Uma enfermeira-chefe do Centro de Medicina de Reabilitação da Região Centro (CMRRC) – Rovisco Pais, na Tocha, é acusada pelo Ministério Público de peculato. A fraude envolve 7.921,90 euros pertencentes a um utente de 85 anos, internado na instituição há mais de três décadas.

Em 2019, a enfermeira passou a ser responsável pelo levantamento mensal da pensão de reforma do utente, portador de Hansen (lepra) e com dificuldades físicas para deslocar-se aos CTT. Dispunha de uma procuração que lhe dava acesso ao valor mensal atribuído pela Segurança Social.

O procedimento previa que, após o levantamento, uma parte fosse destinada a despesas do doente, e o restante fosse entregue aos serviços financeiros da instituição. Entre março de 2020 e setembro de 2021, o pagamento à instituição deixou de ocorrer, gerando suspeitas na contabilidade.

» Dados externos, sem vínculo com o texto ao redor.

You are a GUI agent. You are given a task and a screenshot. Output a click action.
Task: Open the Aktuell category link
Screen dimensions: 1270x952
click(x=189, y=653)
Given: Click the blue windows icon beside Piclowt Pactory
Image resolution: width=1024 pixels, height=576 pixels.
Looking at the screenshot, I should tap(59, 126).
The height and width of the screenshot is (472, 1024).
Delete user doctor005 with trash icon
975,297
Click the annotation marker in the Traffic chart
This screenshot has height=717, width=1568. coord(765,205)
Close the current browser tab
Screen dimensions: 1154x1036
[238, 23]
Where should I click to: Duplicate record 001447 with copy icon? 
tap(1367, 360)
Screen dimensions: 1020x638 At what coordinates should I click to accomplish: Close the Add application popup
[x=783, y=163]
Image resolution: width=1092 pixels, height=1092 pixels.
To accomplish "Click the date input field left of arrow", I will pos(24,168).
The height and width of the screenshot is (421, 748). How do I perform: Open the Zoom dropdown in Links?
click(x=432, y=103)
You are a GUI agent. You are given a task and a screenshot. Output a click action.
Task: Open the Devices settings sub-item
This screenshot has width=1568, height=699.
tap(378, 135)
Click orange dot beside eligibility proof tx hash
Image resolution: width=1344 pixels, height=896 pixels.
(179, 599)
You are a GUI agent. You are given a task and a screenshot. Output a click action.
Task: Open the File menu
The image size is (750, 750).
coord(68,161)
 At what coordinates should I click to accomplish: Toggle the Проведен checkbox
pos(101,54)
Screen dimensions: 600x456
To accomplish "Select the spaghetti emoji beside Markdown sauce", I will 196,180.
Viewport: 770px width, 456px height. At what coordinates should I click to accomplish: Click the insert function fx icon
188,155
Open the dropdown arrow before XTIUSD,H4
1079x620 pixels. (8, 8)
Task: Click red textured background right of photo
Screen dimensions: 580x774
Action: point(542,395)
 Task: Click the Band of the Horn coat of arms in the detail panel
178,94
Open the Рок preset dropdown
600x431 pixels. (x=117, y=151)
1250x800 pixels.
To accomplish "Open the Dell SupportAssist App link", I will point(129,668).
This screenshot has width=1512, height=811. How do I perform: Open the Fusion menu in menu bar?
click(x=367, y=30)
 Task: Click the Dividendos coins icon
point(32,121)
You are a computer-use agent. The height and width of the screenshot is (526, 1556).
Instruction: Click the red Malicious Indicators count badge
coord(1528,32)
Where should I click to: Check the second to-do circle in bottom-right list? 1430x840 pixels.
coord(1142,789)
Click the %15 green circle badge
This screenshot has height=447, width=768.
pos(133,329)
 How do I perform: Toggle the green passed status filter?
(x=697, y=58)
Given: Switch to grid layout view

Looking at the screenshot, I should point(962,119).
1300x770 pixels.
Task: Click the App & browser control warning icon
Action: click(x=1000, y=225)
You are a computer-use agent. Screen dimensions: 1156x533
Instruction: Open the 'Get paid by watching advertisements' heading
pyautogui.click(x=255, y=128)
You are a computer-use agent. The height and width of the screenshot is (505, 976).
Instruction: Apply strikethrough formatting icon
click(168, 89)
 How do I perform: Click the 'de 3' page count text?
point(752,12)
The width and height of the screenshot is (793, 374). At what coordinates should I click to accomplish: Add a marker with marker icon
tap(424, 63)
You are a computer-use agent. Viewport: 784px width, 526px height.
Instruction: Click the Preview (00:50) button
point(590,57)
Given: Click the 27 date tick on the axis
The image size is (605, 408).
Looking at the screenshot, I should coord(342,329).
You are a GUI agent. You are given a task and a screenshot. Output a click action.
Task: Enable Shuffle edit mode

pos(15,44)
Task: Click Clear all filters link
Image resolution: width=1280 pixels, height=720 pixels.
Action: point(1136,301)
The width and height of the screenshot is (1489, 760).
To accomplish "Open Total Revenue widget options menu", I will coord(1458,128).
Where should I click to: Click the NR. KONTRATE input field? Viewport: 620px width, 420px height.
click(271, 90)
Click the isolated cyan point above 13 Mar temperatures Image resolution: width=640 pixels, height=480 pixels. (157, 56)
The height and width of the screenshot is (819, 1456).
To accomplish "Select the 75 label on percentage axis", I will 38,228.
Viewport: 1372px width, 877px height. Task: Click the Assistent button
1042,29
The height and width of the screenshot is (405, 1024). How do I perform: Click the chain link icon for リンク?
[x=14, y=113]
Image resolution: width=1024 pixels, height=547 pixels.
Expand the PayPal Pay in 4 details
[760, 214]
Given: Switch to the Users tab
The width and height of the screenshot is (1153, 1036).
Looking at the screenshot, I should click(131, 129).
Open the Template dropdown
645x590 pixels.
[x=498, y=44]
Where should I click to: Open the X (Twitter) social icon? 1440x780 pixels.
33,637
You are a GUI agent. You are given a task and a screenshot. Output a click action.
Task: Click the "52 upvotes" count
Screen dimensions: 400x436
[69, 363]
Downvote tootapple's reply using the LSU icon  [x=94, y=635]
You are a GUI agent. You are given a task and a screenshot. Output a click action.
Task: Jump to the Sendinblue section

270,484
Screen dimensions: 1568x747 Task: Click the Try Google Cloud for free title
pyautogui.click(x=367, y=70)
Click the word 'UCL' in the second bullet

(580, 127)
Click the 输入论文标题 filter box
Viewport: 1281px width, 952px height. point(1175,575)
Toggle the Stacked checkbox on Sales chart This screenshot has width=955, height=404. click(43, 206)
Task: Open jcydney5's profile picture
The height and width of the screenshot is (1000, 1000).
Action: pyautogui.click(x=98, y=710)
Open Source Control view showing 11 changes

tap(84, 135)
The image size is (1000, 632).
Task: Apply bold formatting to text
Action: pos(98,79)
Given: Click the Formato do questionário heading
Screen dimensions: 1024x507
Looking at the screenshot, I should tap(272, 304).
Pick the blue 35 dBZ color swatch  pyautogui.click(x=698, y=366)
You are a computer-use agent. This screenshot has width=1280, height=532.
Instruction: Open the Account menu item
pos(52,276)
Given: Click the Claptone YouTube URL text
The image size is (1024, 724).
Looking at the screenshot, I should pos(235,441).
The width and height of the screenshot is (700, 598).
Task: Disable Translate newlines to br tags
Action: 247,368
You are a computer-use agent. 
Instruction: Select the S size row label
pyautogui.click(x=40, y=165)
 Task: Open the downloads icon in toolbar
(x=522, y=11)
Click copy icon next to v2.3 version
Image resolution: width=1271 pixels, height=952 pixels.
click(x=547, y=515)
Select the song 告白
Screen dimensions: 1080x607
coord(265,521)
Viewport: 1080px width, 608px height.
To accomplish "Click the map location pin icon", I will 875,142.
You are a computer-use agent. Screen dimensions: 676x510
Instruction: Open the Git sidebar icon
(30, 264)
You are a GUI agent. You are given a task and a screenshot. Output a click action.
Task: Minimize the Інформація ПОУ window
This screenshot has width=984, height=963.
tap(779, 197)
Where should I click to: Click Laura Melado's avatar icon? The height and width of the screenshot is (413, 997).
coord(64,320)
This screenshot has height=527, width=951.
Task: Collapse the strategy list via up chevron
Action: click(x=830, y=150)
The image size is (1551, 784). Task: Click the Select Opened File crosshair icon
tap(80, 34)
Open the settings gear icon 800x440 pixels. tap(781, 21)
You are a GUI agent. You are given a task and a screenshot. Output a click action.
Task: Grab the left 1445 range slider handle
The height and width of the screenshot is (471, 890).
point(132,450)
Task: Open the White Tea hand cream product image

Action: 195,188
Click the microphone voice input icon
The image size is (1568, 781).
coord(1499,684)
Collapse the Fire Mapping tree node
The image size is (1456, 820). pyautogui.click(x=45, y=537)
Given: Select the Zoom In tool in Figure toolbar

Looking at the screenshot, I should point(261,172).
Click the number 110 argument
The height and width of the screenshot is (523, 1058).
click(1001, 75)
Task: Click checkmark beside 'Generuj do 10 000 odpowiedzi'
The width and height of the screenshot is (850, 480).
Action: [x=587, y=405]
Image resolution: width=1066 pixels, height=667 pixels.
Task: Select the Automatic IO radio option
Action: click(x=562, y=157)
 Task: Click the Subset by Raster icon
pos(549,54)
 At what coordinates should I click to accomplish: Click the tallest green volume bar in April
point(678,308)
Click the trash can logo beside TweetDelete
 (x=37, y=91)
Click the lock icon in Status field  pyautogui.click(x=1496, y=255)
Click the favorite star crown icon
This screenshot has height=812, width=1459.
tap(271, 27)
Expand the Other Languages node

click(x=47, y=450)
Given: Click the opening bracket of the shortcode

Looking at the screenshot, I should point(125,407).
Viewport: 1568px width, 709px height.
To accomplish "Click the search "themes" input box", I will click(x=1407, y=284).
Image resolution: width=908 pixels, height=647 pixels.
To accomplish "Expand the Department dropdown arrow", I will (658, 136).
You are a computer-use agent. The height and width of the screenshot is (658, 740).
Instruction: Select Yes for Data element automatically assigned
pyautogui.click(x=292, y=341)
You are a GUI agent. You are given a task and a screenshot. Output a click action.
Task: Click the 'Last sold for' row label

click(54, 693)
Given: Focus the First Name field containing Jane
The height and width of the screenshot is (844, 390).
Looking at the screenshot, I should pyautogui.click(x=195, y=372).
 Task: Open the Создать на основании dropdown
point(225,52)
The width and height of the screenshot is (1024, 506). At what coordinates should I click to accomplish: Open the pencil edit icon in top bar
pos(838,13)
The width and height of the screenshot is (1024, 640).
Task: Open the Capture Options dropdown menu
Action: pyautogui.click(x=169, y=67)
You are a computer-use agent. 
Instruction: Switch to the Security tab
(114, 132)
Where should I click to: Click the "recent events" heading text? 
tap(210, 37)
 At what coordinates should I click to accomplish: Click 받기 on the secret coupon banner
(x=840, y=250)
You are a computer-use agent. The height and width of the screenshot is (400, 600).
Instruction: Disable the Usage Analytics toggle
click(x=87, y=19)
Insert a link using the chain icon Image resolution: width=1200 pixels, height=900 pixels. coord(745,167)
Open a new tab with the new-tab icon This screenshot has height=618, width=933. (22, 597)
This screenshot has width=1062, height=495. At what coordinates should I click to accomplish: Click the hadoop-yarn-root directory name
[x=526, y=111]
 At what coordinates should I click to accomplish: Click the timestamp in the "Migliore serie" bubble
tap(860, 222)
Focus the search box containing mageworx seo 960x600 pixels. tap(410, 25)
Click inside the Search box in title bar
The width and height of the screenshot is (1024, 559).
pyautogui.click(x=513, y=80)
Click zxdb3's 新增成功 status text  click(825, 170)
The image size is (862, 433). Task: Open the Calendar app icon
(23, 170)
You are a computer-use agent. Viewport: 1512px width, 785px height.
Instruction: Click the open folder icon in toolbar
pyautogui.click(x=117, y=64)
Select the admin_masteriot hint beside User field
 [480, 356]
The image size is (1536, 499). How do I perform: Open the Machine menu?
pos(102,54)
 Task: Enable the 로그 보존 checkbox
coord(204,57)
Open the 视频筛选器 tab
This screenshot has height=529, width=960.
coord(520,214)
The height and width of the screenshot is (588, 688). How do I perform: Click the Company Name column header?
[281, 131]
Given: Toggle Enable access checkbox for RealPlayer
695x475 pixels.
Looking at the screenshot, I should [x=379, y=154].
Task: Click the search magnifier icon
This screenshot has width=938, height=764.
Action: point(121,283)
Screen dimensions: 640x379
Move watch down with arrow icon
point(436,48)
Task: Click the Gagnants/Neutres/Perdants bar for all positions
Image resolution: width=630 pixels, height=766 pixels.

A arguida, hoje com 64 anos e residente na Figueira da Foz, devolveu o montante em quatro prestações, alegando atraso pela pandemia. A Polícia Judiciária do Centro não aceitou a justificação, mantendo a investigação.

Contexto institucional

No passado, o levantamento de dinheiro era feito pelas freiras da Congregação de São Vicente Paulo. Com a mudança de residência para Lisboa, a enfermeira passou a assumir a tarefa, sendo, à data, a única utente com lepra na unidade.

Património e legado da unidade

A instituição é uma antiga leprosaria, inaugurada em 1947 e ainda hoje alberga dois utentes com cerca de 90 anos, ex-hansenianos, que permanecem com sequelas da doença.